La précarité règne donc déjà bien dans la branche du portage salarial où une infime partie des salariés portés vivent convenablement.

La remise en cause de l’article L.1254-2 du Code du travail et des articles 2 et 21.3 de la convention collective de branche des salariés en portage salarial du 22 mars 2017, et notamment de l’exigence d’une qualification minimale de niveau 5 de l’Education Nationale et d’une rémunération mensuelle équivalente à 70% du PMSS (Plafond Mensuelle de la Sécurité Sociale) de 2017 (soit 2 288,30 €) ouvrirait donc les portes à une augmentation de la précarisation du statut et à une baisse quasi-automatiquement des rémunérations perçues, à la fois, pour les nouveaux entrants mais aussi pour ceux déjà en fonction.

La mise en œuvre d’une telle proposition serait plus une aubaine pour les entreprises de portage salarial (EPS) qui verraient ainsi voir élargi leur clientèle potentielle, à laquelle elles pourront ponctionner entre 7 et 12% de frais de gestion, sans parler des autres frais couverts par l’avenant n°2 de la convention collective.

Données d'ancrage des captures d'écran

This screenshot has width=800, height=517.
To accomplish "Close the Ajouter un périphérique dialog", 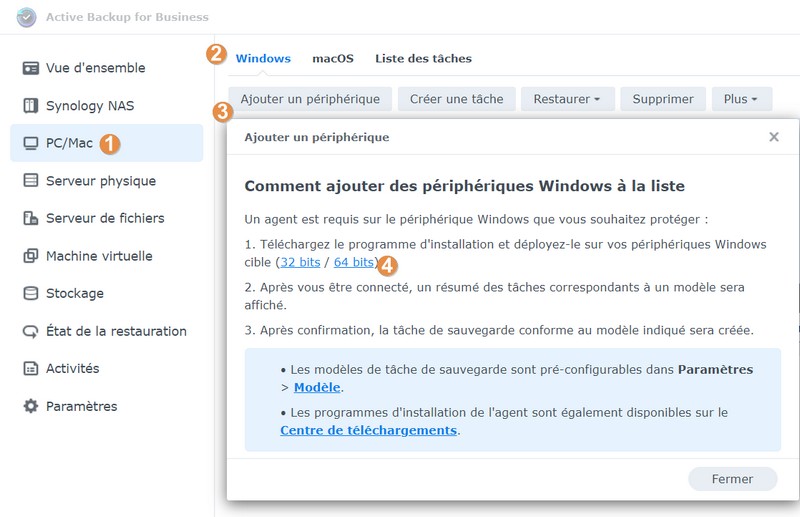I will pos(774,137).
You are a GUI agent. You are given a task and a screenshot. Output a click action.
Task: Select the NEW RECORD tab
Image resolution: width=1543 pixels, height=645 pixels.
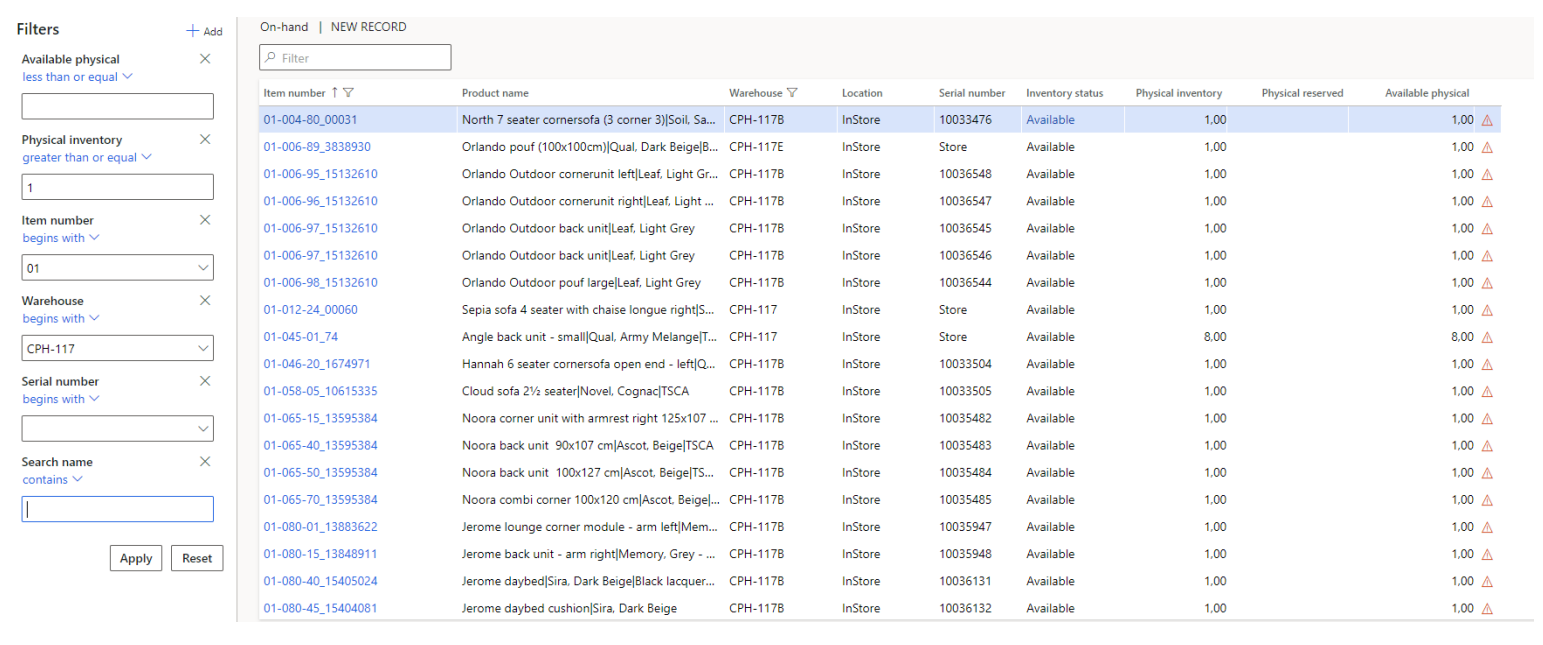pyautogui.click(x=368, y=27)
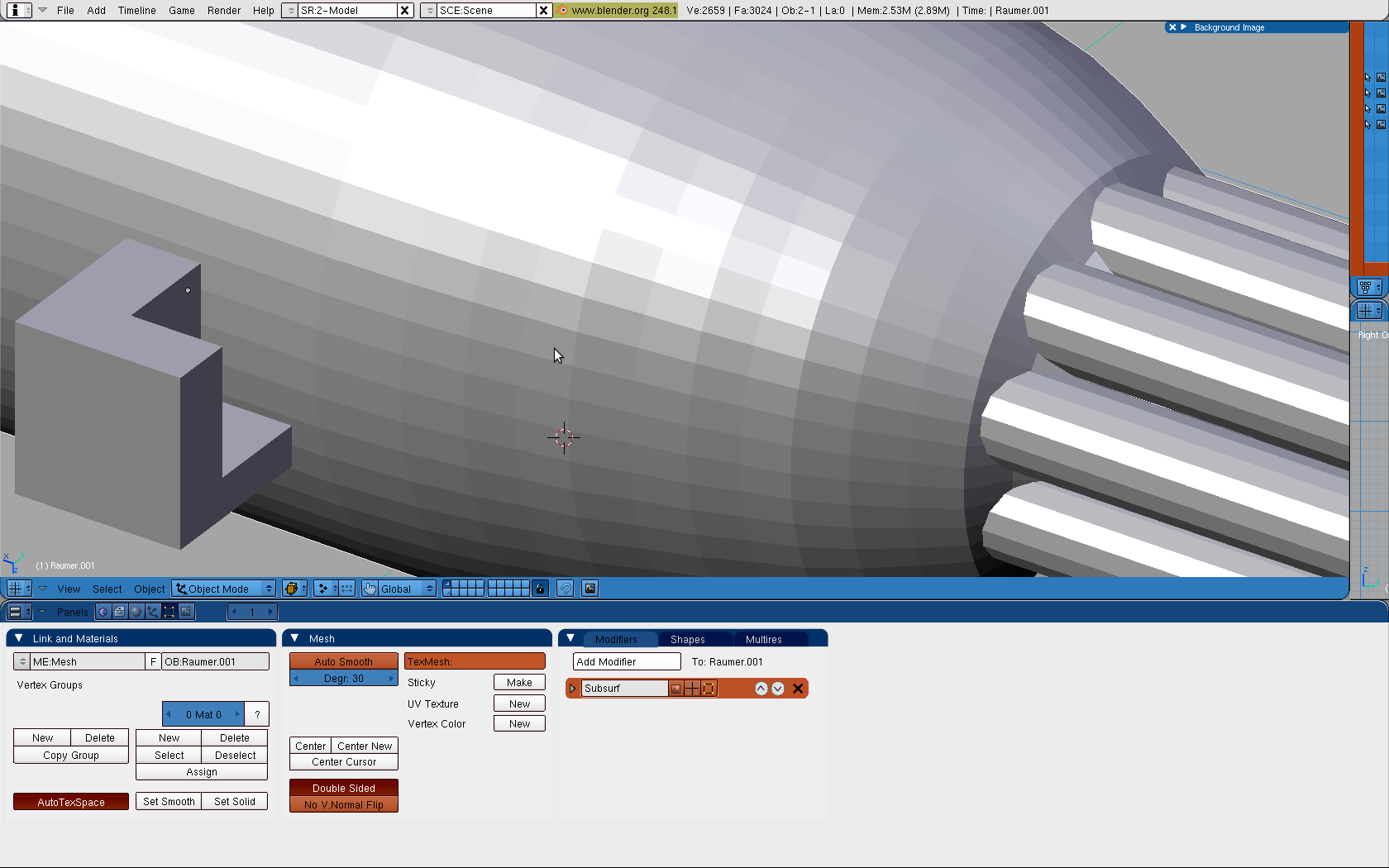Click the OB:Raumer.001 name field
The height and width of the screenshot is (868, 1389).
tap(215, 661)
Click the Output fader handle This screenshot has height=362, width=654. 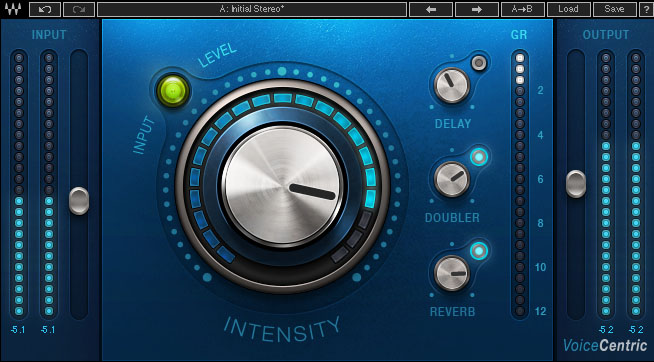(576, 184)
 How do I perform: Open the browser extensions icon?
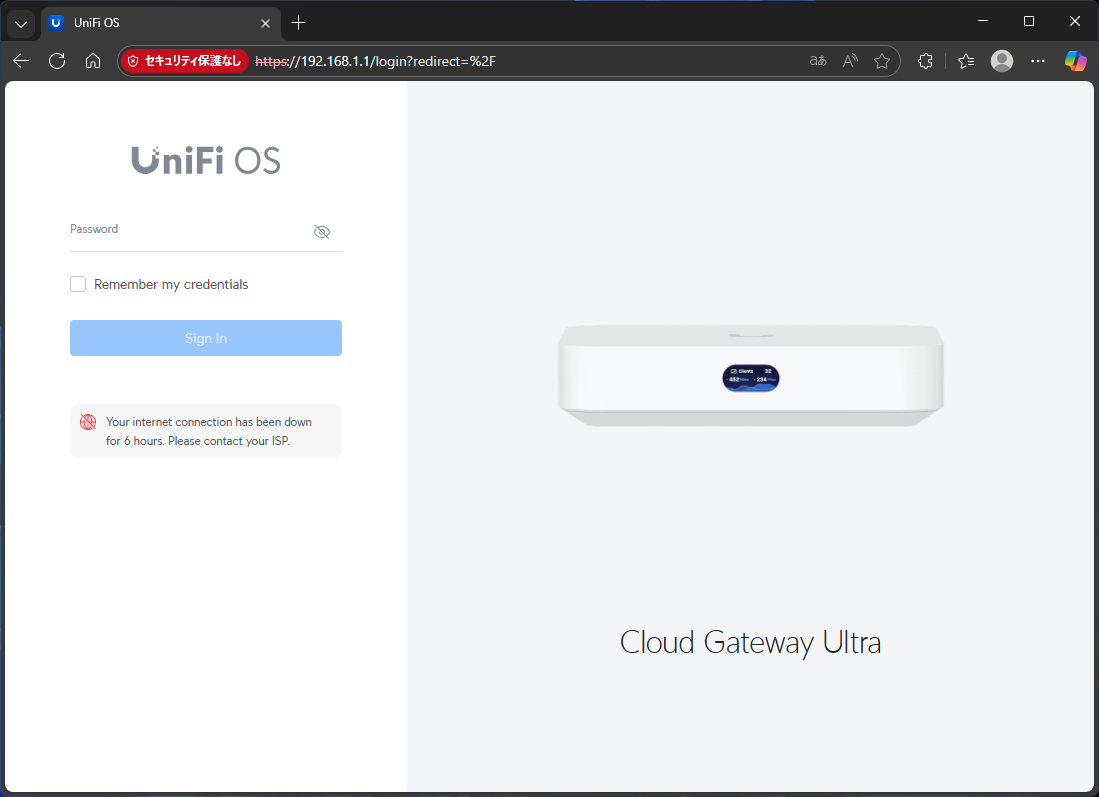click(925, 61)
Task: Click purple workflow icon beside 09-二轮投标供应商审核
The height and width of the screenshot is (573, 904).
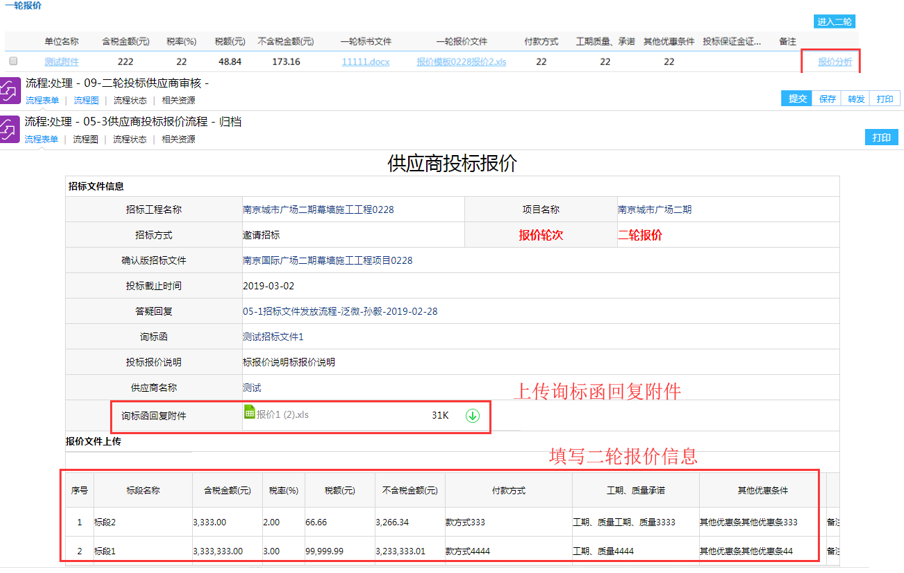Action: pos(10,91)
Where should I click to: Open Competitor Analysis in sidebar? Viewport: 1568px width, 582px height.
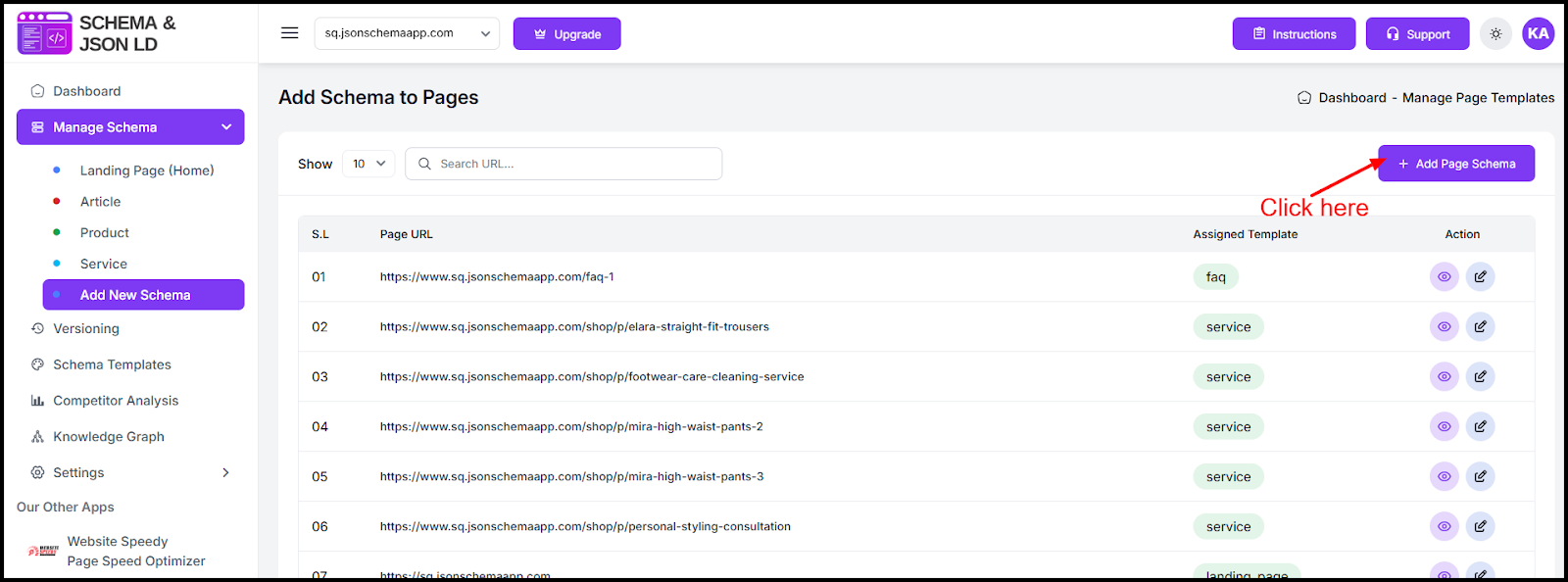click(x=115, y=401)
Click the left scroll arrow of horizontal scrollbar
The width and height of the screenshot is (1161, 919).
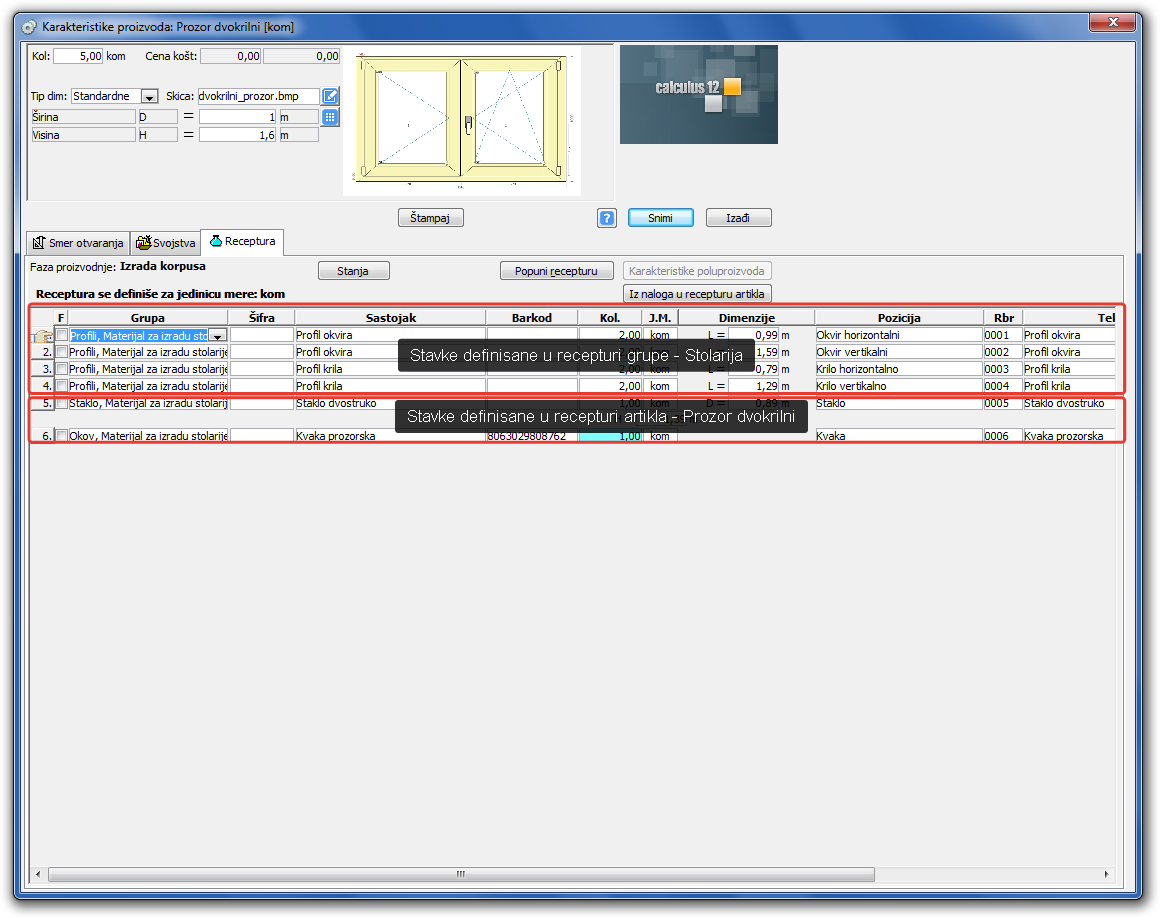click(x=39, y=874)
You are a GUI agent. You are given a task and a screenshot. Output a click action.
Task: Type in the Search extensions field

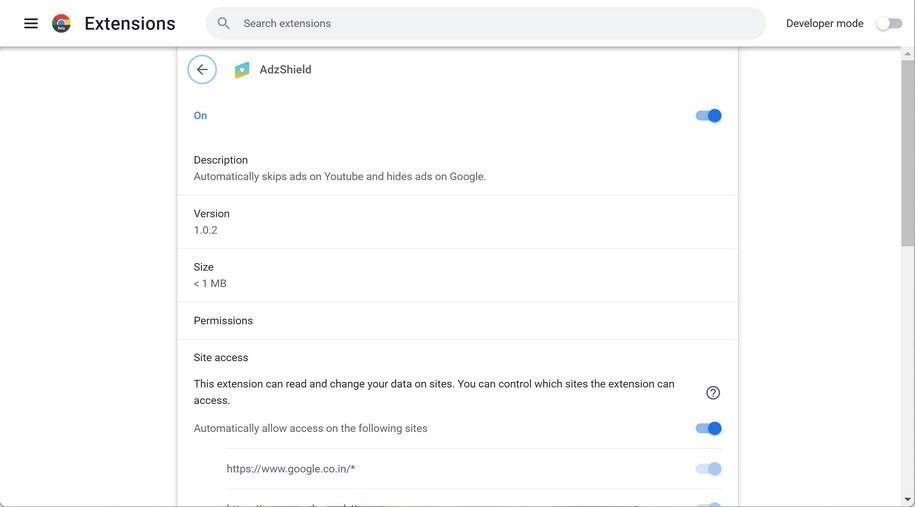490,23
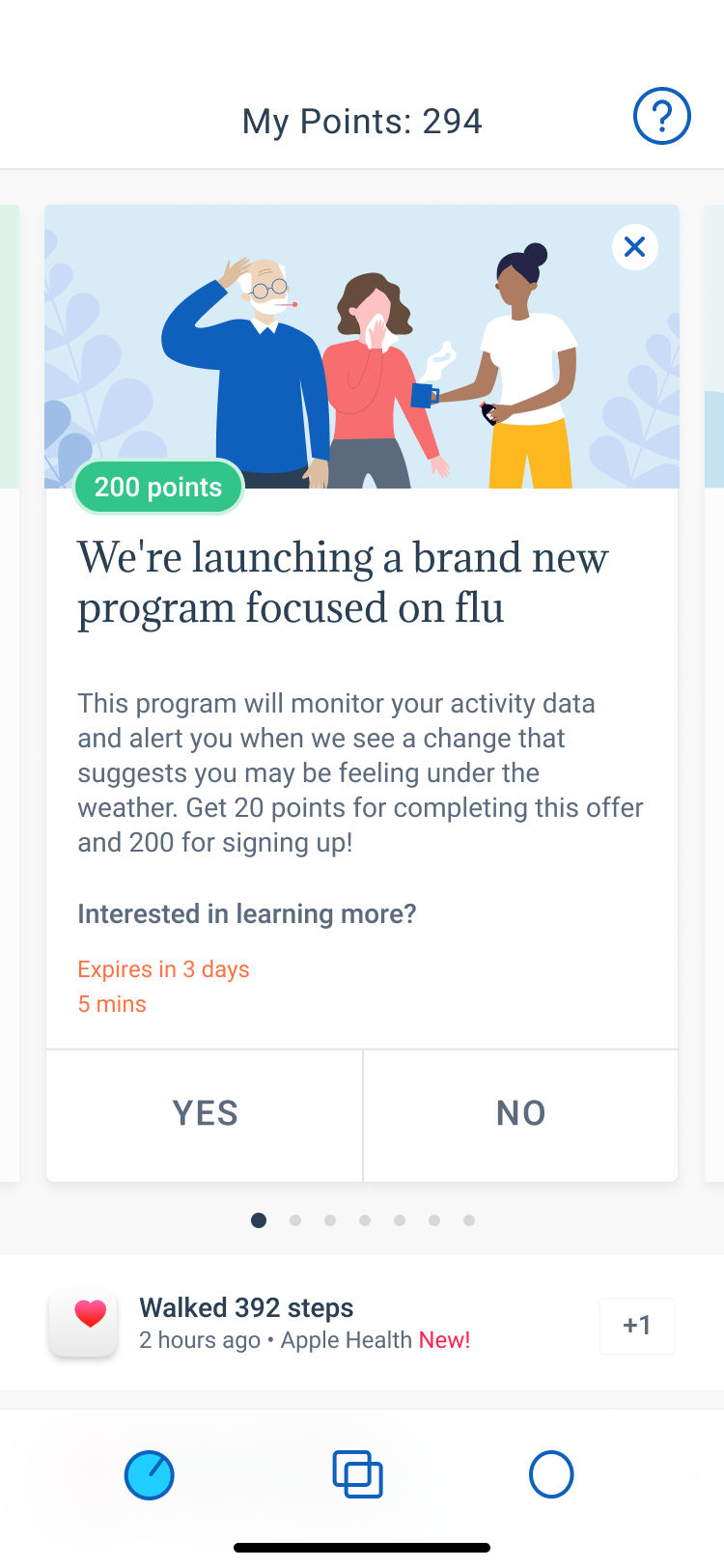Image resolution: width=724 pixels, height=1568 pixels.
Task: Select the blue clock dashboard icon
Action: tap(150, 1474)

-- Consigne --
Extrayez mot pour mot le passage de l'extrait sur le portage salarial qui commence à « La mise en œuvre » et se termine à « la convention collective. ».

-- Réponse attendue --
La mise en œuvre d’une telle proposition serait plus une aubaine pour les entreprises de portage salarial (EPS) qui verraient ainsi voir élargi leur clientèle potentielle, à laquelle elles pourront ponctionner entre 7 et 12% de frais de gestion, sans parler des autres frais couverts par l’avenant n°2 de la convention collective.